You don’t have to be IN Canada to be subject to Canada’s new anti-spam legislation (Bill C28), which is going into effect one month from now, on July 1, 2014.
The bill includes a “private right of action that will allow Canadian consumers and businesses to take civil action against those who violate the legislation”. The CRTC may levy fines of up to $1 million for an individual or $10 million for a business that contravenes the Act. Each violation will result in a fine.
Here is a FAQ on the Canadian government website that will answer any questions you have regarding how to deal with Canadian clients in the future.
- What is spam?
- What is the intent of the new law?
- What do you mean by “related online threats”?

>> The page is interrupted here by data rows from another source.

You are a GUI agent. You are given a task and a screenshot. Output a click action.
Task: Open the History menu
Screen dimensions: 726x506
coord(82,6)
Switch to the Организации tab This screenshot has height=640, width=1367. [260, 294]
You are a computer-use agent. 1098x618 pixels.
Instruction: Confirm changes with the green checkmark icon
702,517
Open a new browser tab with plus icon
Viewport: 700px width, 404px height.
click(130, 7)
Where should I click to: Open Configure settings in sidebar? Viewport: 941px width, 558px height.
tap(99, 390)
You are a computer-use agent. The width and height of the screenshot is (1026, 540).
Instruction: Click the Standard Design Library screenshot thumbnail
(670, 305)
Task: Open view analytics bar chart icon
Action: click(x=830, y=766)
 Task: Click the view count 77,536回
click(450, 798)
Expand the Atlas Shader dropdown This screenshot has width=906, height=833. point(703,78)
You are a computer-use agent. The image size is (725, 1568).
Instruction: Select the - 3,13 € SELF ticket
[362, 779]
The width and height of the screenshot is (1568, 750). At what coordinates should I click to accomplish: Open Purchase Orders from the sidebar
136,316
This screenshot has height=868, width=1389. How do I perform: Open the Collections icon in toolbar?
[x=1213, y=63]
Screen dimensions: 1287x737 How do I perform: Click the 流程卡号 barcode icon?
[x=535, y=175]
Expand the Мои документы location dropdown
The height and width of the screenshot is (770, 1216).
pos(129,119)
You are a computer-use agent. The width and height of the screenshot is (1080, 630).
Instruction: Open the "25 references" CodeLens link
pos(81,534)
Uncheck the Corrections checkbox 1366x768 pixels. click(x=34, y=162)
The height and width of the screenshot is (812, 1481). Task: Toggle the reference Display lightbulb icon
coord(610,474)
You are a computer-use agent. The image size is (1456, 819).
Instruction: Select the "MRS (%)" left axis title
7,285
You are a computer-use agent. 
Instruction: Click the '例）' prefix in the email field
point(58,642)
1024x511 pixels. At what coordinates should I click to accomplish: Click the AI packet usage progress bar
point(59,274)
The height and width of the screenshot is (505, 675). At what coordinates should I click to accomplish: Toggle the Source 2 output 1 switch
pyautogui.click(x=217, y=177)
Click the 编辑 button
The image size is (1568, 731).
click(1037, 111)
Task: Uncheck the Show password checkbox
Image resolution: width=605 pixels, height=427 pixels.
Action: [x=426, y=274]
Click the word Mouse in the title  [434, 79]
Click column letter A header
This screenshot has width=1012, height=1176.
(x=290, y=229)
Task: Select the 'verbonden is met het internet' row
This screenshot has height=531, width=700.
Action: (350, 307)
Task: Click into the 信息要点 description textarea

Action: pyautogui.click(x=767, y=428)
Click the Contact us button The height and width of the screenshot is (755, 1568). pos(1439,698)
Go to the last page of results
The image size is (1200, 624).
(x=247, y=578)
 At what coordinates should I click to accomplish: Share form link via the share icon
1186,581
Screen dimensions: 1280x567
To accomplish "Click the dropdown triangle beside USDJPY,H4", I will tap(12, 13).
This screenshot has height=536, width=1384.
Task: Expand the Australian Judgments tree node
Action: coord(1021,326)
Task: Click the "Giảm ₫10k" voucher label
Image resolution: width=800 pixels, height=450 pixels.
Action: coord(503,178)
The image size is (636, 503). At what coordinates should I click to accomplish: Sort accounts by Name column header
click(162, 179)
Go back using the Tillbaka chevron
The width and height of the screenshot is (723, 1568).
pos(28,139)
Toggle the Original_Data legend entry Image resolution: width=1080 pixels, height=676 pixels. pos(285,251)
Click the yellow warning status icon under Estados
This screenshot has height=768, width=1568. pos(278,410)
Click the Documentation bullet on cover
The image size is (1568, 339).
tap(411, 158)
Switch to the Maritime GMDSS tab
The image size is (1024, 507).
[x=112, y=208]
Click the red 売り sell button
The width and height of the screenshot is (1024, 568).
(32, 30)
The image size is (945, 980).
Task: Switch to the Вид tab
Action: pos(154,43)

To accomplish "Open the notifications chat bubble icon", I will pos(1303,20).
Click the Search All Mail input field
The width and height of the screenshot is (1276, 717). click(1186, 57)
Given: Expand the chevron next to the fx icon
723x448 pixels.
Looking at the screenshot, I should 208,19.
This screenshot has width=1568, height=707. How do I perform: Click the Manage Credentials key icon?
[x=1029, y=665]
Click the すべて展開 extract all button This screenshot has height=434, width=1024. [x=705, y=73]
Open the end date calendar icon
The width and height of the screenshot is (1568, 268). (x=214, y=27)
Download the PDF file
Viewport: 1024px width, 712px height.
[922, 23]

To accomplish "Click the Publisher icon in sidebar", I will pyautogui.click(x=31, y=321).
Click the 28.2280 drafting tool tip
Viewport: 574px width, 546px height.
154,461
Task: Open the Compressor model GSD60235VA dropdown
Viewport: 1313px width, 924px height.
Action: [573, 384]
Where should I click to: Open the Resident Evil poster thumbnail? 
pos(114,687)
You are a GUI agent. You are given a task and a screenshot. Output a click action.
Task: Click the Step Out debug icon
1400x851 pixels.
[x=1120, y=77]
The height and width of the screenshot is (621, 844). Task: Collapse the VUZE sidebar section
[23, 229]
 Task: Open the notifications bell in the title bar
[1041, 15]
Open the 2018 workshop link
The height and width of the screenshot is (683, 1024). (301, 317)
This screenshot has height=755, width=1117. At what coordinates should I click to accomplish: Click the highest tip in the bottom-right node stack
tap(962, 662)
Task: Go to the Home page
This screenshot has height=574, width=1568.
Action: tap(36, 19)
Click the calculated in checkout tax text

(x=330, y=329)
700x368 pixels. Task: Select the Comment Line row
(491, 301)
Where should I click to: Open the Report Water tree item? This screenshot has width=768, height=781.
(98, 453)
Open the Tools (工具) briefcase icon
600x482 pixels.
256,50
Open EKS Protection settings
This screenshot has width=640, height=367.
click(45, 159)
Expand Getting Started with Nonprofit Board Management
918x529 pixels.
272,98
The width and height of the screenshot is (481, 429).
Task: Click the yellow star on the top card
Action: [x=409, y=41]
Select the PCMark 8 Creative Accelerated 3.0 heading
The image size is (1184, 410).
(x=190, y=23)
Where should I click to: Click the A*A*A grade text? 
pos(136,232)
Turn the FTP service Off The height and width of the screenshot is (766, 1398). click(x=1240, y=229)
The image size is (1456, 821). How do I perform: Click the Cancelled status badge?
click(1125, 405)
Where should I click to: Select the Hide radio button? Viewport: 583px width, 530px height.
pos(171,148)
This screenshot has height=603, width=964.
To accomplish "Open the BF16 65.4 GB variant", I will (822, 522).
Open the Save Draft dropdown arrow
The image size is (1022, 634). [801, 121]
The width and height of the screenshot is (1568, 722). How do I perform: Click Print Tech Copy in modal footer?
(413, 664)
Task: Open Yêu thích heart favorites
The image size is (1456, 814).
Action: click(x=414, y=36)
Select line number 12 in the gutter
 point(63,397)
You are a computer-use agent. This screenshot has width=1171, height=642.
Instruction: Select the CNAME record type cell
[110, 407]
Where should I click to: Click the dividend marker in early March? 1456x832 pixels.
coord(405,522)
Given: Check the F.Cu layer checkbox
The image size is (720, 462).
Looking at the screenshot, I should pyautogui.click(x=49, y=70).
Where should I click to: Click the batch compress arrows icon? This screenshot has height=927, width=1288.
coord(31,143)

- How big a problem is spam in Canada?
- What can individuals and businesses do to protect themselves against spam and related online threats?
- How long will it take before Canadians can expect to see a real difference in the amount of spam received?
- Will the new law eliminate spam in Canada? If not, by how much will it be reduced?
- Has anti-spam law been effective in other countries?
- I’m a legitimate business owner who uses bulk email to reach my customers. How will I be affected by these new anti-spam measures?
- What about text messages or “cellphone spam”? Is it covered?
- What if I buy email lists? How will I be affected by these measures?
- Are there exceptions, such as the Do Not Call list for political parties and charities?
Get all answers to those questions here.
Basically, the message is simple – do NOT spam if you care about your online business.
Use a reputable company such as Aweber and have visitors to your website sign-up to an email list with options to opt-out whenever they want.
Remember, anyone who doesn’t want to be on your list is not someone you WANT on your list.